Science, Technology, and Society Seminar: STS Circle at Harvard (Hybrid)

Date and Time

September 9, 2024
12:15PM - 02:00PM EDT

Location

CGIS South, 1730 Cambridge Street, Room S354

"Polarized Expertise: How Competing Views of Science Shaped Taiwan’s Pandemic Response"

Speaker:

Joshua Freedman, Postdoctoral Fellow, University of Pennsylvania.

Moderator:

Nicole West Bassoff, PhD Candidate in Public Policy, Harvard Kennedy School.

Contact:

Laura Flynn
lauraflynn@hks.harvard.edu

Cosponsored by the Weatherhead Center for International Affairs and the Griffin Graduate School of Arts and Sciences.

Chair:

Sheila JasanoffFaculty Associate. Pforzheimer Professor of Science and Technology Studies; Professor of Environmental Science and Public Policy, Committee on Degrees in Environmental Science and Public Policy, Harvard Kennedy School.

Attendance Information:

Abstract:

Prominent accounts of COVID-19 attribute a large share of Taiwan's success to its public commitment to science and deference to experts. Such claims, however, overlook the complex politics of scientific advising, expert networks, and scientist-society relations in Taiwan. Through in-depth interviews with advisers, officials, and scholars, I show how competing understandings of science contributed to cleavages among experts that emerged during the pandemic. I describe the formation, functioning, and challenges of two expert committees that highlight these divides: the overall pandemic advisory committee and the committee for approving emergency authorization for domestic vaccines. While Taiwan is known for its intense political partisanship, I argue that these divisions among experts were not rooted in partisan politics; instead, disciplinary boundaries and divergent views of science, combined with a dynamic relationship between leaders, scientists, and citizens, encouraged expert polarization.
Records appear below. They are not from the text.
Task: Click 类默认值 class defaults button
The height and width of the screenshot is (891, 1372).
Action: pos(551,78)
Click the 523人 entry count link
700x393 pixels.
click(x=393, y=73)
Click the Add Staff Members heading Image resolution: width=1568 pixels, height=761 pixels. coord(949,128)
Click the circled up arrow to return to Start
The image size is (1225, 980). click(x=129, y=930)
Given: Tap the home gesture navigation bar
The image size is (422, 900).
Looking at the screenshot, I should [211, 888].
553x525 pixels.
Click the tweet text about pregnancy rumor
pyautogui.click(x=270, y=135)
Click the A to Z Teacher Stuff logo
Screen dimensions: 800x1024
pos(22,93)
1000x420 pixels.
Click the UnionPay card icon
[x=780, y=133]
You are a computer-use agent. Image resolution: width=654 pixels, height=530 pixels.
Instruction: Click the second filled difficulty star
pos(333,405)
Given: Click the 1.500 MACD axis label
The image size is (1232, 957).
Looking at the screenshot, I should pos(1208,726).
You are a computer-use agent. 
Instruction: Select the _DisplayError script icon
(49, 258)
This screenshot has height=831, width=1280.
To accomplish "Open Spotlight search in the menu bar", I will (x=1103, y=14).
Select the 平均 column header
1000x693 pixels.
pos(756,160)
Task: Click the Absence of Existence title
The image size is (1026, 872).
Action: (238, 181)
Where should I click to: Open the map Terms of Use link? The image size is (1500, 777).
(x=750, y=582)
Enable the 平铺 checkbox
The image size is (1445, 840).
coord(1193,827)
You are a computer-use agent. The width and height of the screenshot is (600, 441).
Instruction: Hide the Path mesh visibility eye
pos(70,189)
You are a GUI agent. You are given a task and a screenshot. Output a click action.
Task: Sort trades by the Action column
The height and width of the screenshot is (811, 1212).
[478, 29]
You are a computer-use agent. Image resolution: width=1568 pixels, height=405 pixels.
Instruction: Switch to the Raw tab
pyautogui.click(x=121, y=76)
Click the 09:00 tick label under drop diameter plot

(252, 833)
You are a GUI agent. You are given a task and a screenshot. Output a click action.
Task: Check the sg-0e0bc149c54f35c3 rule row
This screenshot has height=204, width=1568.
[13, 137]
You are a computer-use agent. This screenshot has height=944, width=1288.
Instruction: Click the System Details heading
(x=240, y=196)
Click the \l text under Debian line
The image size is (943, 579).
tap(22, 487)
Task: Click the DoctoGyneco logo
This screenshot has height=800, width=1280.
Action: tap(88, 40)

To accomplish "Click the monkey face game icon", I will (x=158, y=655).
This research demystifies Taiwan’s pandemic response and contributes new evidence to research on the politics of expert advising. 

Bio:

Joshua Freedman is a postdoctoral fellow at the Center for the Study of Contemporary China at the University of Pennsylvania. His current project investigates the politics of science in China, focusing on how the party-state engages with experts and how scientific authority shapes contemporary Chinese society. Other ongoing research topics include the role of scientists in Taiwan’s pandemic response; evolving Chinese views of the United States; and the comparative political theory of technocracy and populism in Asia. In addition to his scholarly work, he contributes analysis, reportage, and opinion on policy and politics in both the United States and China for public outlets including Foreign Affairs, The Atlantic, and Washington Monthly. He holds a Ph.D. in Government from Harvard University and a B.A. in Public Policy from Stanford University.